You're known as a style icon. What are your wardrobe classics?
I’m a real blue jeans girl, I wear jeans all the time and I couldn’t live without them. Jeans and blazers. And then I have a couple of Couture things that I bought before children. Like a mini Chanel dress. There are some things that you buy that are really timeless and classic and I value them a lot.
ABOVE: Gwyneth's favourite dresses are the Prada gown she wore to Venice Film Festival in 2011 and her Tom Ford Oscars gown from last year
How has your sense of style evolved over time?
In my 20s because I was working on films so much and travelling so much and doing press, I was single with no kids and I think that’s the time when not only are you trying on looks, but you’re trying on personalities – you’re still really forming. When I had kids I sort of went into a hole for a few years and I think when I came out of that, I started to really become myself and know what works on me.
I think my days of trying outrageous things are over. I’m not looking for trends, I just want to be the best version of myself. I also don’t have time to devote to putting outfits together before picking up the kids. I’m a creature of habit and in that way, I tend to just go towards what works for me and what’s comfortable. It’s really important to be comfortable when you’re running around after kids.
I grew up on the Upper Side of Manhattan and wore a uniform to school every day so preppy is in my DNA. It was the 80s and we were allowed to wear our own shoes, so I always wore Doc Martins with men’s boxer shorts underneath my shorts. There was always something a little irreverent. I was just expressing myself, so I think I’ve always had a preppy, classic thing with an edge underneath it and that’s how I would define my look.
Do you like dressing up with your daughter?
My daughter definitely has her own style.

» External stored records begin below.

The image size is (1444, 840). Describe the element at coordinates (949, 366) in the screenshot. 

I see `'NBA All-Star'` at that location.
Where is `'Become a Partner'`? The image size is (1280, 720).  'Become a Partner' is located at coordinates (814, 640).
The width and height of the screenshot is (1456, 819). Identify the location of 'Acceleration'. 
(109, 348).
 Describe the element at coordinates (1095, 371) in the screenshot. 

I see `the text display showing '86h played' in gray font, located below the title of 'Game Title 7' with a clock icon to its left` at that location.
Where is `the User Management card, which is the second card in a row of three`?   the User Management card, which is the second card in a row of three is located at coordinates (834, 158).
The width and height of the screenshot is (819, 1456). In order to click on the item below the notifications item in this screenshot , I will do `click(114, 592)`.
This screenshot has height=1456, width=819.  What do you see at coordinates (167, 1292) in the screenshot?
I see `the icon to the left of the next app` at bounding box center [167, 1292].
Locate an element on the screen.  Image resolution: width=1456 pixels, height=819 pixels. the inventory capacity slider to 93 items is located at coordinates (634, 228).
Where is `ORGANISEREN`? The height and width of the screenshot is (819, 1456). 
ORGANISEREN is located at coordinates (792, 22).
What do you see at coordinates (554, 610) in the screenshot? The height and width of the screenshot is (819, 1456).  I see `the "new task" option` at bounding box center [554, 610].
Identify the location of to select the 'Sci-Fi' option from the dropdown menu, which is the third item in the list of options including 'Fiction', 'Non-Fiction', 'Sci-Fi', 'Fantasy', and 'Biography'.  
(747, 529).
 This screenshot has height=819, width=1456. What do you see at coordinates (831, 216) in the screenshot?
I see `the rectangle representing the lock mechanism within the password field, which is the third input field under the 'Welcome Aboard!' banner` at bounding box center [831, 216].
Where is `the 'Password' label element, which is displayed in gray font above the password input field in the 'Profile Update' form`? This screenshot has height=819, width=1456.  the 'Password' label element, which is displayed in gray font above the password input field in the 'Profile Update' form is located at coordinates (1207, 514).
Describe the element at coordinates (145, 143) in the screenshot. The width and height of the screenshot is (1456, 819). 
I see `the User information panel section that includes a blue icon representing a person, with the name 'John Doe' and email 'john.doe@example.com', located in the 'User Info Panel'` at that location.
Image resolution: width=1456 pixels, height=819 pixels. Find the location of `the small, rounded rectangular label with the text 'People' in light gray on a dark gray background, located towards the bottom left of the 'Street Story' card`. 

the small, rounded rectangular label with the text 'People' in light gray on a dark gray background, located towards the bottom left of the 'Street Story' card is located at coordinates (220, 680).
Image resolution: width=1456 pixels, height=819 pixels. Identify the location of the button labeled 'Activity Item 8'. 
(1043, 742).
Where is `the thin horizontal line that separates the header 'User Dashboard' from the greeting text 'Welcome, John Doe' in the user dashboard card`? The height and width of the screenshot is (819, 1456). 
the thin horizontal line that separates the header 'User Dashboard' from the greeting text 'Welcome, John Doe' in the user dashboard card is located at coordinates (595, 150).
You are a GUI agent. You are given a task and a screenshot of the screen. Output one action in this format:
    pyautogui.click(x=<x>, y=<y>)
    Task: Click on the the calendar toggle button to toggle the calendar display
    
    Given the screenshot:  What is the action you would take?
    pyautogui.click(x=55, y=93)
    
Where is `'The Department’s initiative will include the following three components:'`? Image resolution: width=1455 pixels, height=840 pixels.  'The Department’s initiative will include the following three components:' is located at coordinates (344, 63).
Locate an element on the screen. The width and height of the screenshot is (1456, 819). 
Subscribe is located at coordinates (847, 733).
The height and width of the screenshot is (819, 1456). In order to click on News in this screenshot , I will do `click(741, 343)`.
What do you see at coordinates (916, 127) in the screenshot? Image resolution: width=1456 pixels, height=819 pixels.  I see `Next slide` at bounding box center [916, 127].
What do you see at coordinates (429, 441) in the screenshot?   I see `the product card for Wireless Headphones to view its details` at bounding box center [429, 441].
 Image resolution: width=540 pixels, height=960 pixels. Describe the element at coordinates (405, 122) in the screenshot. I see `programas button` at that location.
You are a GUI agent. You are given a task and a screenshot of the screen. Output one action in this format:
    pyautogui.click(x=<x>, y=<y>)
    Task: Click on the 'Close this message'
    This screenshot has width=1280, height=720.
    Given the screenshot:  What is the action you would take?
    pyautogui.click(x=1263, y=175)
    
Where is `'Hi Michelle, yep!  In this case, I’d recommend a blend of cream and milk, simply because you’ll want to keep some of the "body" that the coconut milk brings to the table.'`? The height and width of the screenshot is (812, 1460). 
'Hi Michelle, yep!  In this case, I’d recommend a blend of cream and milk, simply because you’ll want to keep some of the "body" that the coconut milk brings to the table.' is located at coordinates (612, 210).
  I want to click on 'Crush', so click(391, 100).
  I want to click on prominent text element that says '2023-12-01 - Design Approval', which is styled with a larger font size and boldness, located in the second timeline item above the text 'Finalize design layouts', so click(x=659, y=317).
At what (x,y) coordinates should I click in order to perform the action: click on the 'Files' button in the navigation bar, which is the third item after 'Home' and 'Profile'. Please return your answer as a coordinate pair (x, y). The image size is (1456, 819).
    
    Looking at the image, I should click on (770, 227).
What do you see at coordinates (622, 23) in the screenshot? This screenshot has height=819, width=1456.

Sometimes I look at her, and she’s wearing really skinny jeans and a blazer and she has a punk headband on, and I'm like, ‘Perfect!’ I stay out of it, she loves buying her own stuff. Last night we went to the Justin Bieber concert and she was very conscious of her outfit.
ABOVE: Gwyneth is the face of Hugo Boss perfume Nuit Pour Femme
You've had some sensational red carpet gowns over the years. Which are your favourites?
My two favourites are the white Tom Ford I wore to the Oscars last year and the Prada dress I wore to the Venice Film Festival (in 2011), which I thought was amazing. But I also really love my pink Oscar dress – I recently found that and was happy that I came across it. I would wear it now, it’s nice to have it.
Talk us through your beauty routine...
I think it starts with exercise and sleep and not eating really processed foods. I try to eat raw. My actual beauty routine is pretty simple, I try and have a facial once in a while. I’m not a huge products girl. I have so much going on with work and kids, I just use moisturiser basically. I’m not great with putting on make-up, as well. I tend to look like a wreck half the time.
My golden time is after I drop the kids off at school. I’m usually working on my website (lifestyle site Goop) and checking emails but I try to do something at least once a week – like a facial or a visit to the osteopath – something to bring myself back into my body.
When I turned 40 in September I thought, 'I have to really make sure I have time to myself,' because it’s very overwhelming to be taking care of so many people. I think part of a beauty routine is how you feel and checking in with your inner self, and so I made that commitment to myself to do that.